▶ [Stated goal] Convert the lines starting with the line containing "Given: Click the server stack icon" and going on through the line containing "Action: pyautogui.click(x=1025, y=615)" into a JSON list of strings, one string per line, omitting blank lines and leaving the pictures out.

* start *

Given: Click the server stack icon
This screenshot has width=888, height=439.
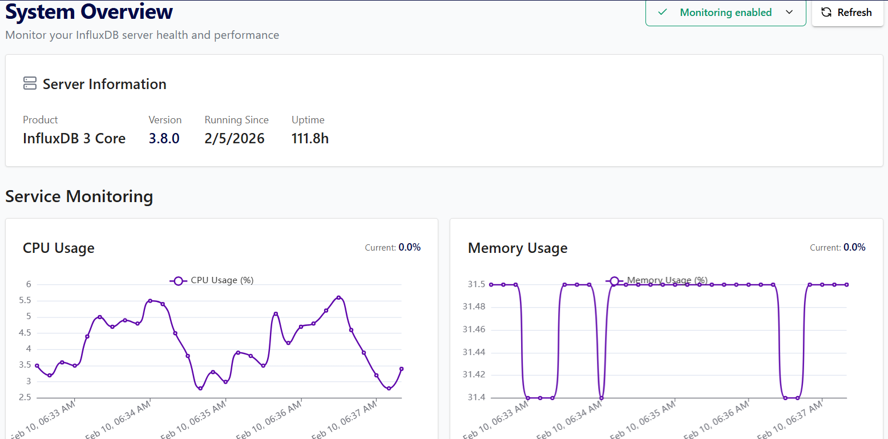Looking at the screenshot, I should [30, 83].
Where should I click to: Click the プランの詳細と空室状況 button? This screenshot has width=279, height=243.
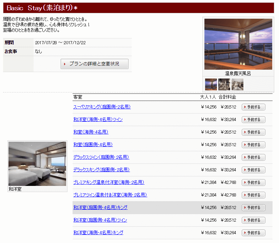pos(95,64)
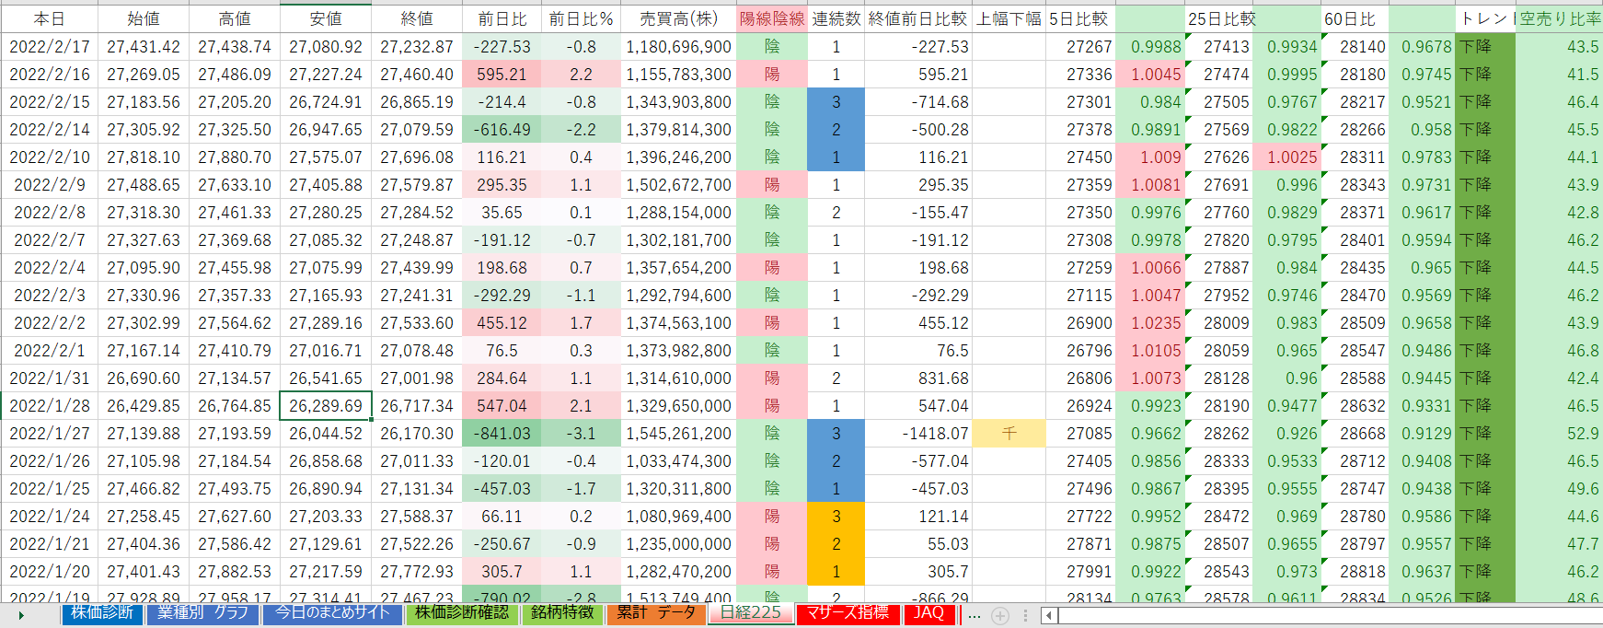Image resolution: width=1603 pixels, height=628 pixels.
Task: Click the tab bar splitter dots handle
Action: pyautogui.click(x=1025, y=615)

* end *
* start *

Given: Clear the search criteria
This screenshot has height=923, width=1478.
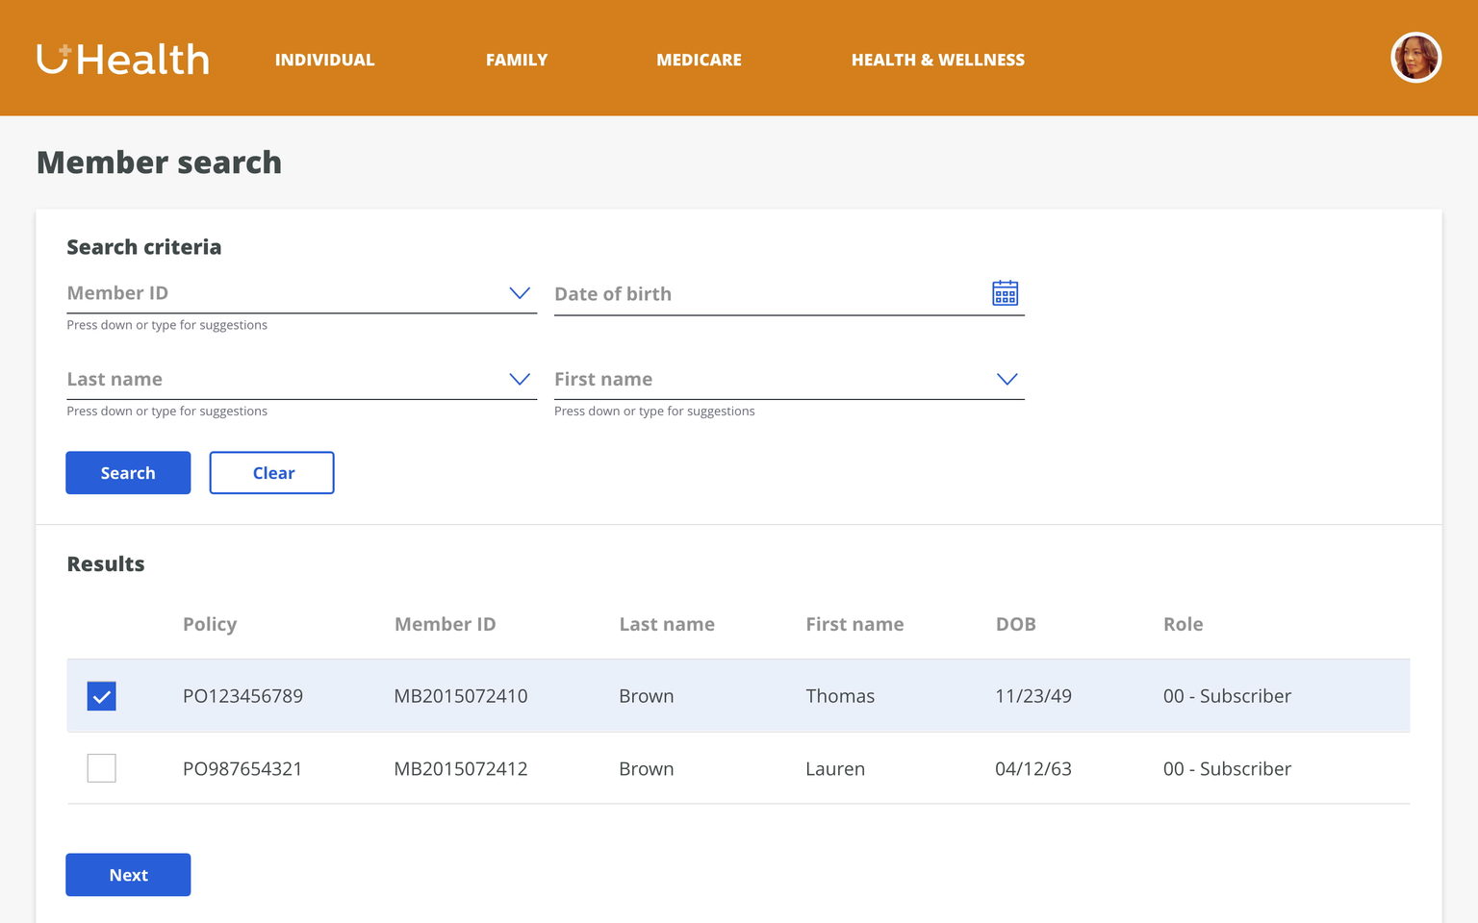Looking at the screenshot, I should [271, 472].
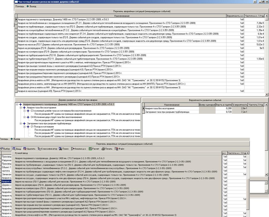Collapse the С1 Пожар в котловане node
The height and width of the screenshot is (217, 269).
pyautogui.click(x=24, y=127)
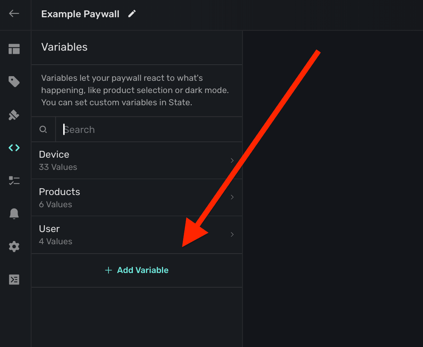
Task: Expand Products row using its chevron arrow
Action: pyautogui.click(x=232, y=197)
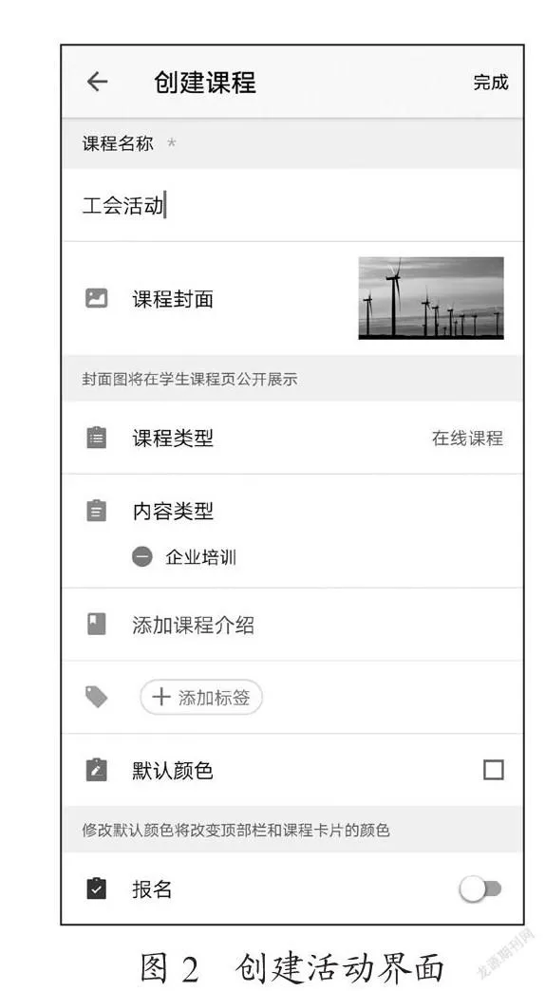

* end *

▶ [Expected answer]
[
  "Given: Click the server stack icon",
  "This screenshot has width=888, height=439.",
  "Looking at the screenshot, I should [30, 83].",
  "Where should I click to: Click the プランの詳細と空室状況 button? This screenshot has width=279, height=243.",
  "pos(95,64)",
  "Image resolution: width=1603 pixels, height=628 pixels.",
  "Task: Click the tab bar splitter dots handle",
  "Action: pyautogui.click(x=1025, y=615)"
]